Analyzing the draft Companies Bill, 2016, experts said on Thursday that the Securities and Exchange Commission of Pakistan (SECP) has introduced new concepts/significant changes through the draft Companies Bill, 2016 having substantial impact on the corporate sector including real estate companies and measures to prevent offences relating to fraud and money laundering.
The draft Bill contains a new provision whereby the officers and beneficial owners of shares of a local company shall report to the company their investments whether local or abroad and the company shall file the same with the Commission through annual return. All such information shall be recorded by the Commission in a register to be known as the "Companies' Global Register of Beneficial Ownership, they said.
Experts said on Thursday that a new provision has been added to the draft bill whereby certain requirements are being prescribed for the companies intending or engaged in the business of real estate in order to regulate the matters relating to advances and deposit collected buy such companies.
The main feature of the provision specified that principal line of business to be mentioned in the Memorandum of Association shall be the "development of real estate projects. Another feature is restriction on accepting any advances or monies in any form whatsoever, against any booking to sell or offer to sell unless the company has obtained necessary permission/approval/NOC from the concerned authority (CDA/LDA, etc). The condition of written agreement shall be mandatory before accepting any money against sale/purchase of any apartment, plot or building as an advance payment and restriction on publication of advertisement of the services that are not intended to be offered.
Another provision revealed the restriction on advertisement for any real estate project without the approval of the Commission and NOC of the concerned authority. All the monies received from the allottees' shall be deposited in a separate ESCROW account to be opened in the name of the project. The ESCRO account shall be dedicated exclusively for carrying out the project and no encumbrance shall be imposed on the payment of such ESCROW account for the benefit of creditors of the company.
In order to encourage the compliance of law and to ensure adequate measures against fraud and money laundering, the officers of a company are obligated to take adequate measures to curb such violations and in case of failure and to deter such practices, heavy penalties including punishment of imprisonment for a term which may extend to three years have been provided, they said.

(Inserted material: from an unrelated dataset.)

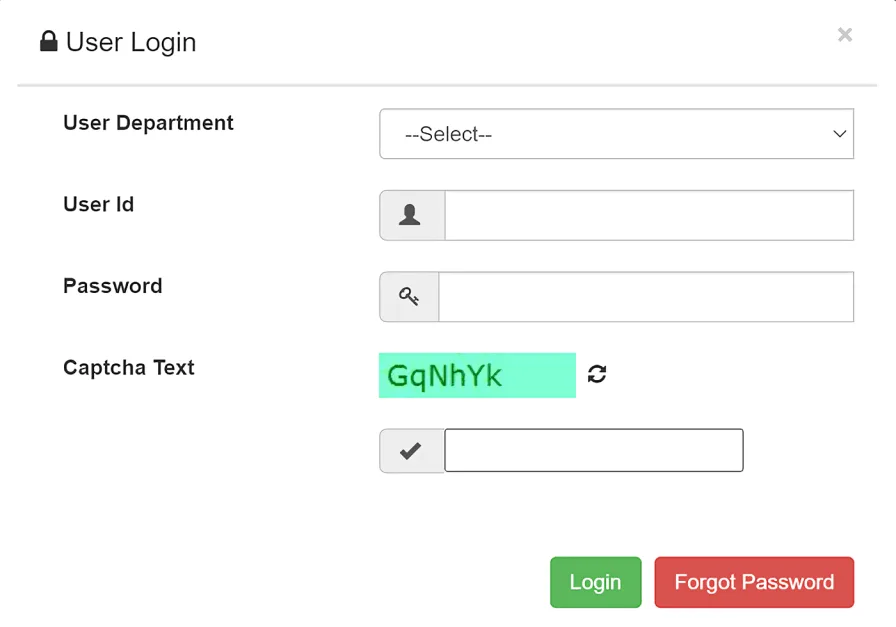The height and width of the screenshot is (627, 896).
Task: Click the key icon beside the Password field
Action: click(410, 296)
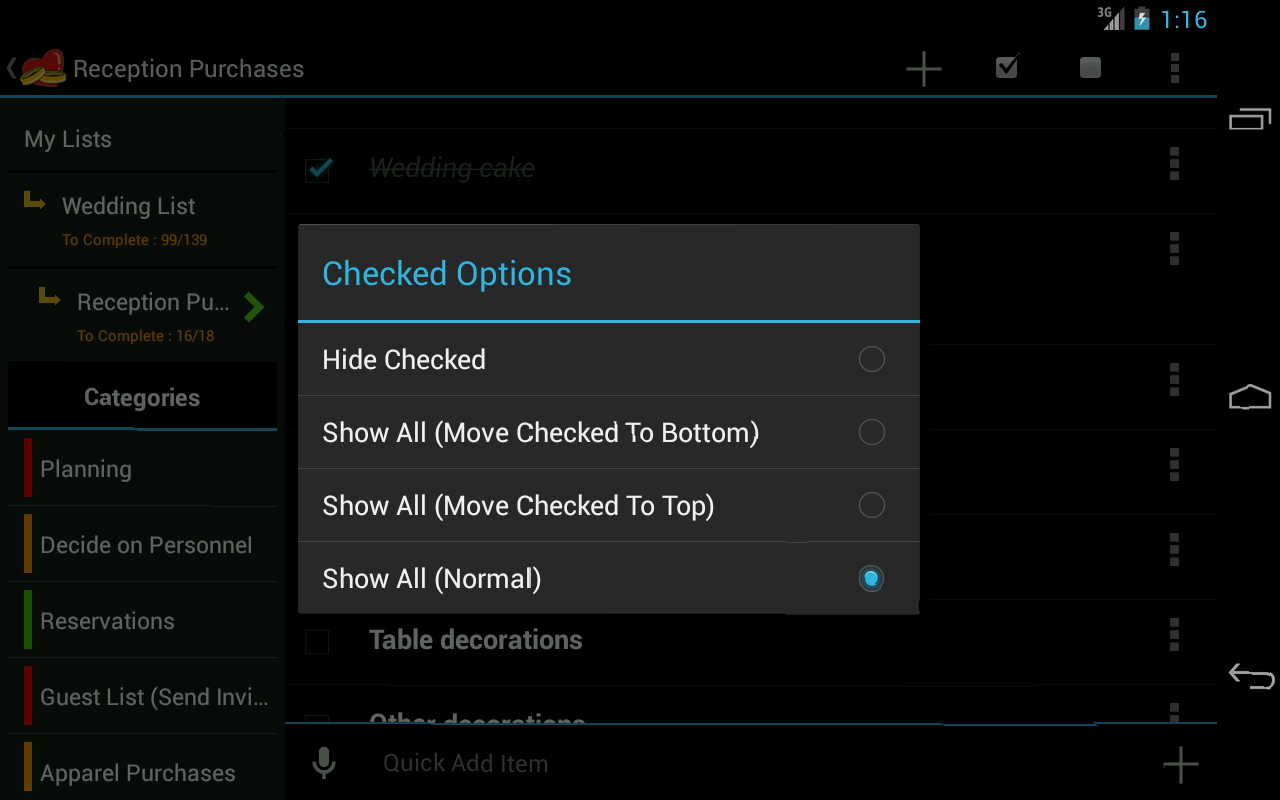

For agriculture promotion company, an enabling provision has been added to facilitate the agriculture sector. Such company shall be formed by the farmers and classified into two classes of companies ie producer company and collateral management company. The producer company shall primarily, deal with the produce of its members. The Collateral Management Company shall be engaged in the activity of managing produce as collateral, including warehousing and facilitation of commodity financing. The detail parameters for such companies shall be provided through regulations. Such companies shall be exempt from mandatory conversion of shares into book-entry form.
In order to facilitate an individual intending to manage personal properties through a company and derive income therefrom, a new provision has been added whereby the information of such companies shall not be publicly available with the exception of tax authorities or order of the court and if any information or record is required to be provided under any international obligation or commitment to which the government is subjected.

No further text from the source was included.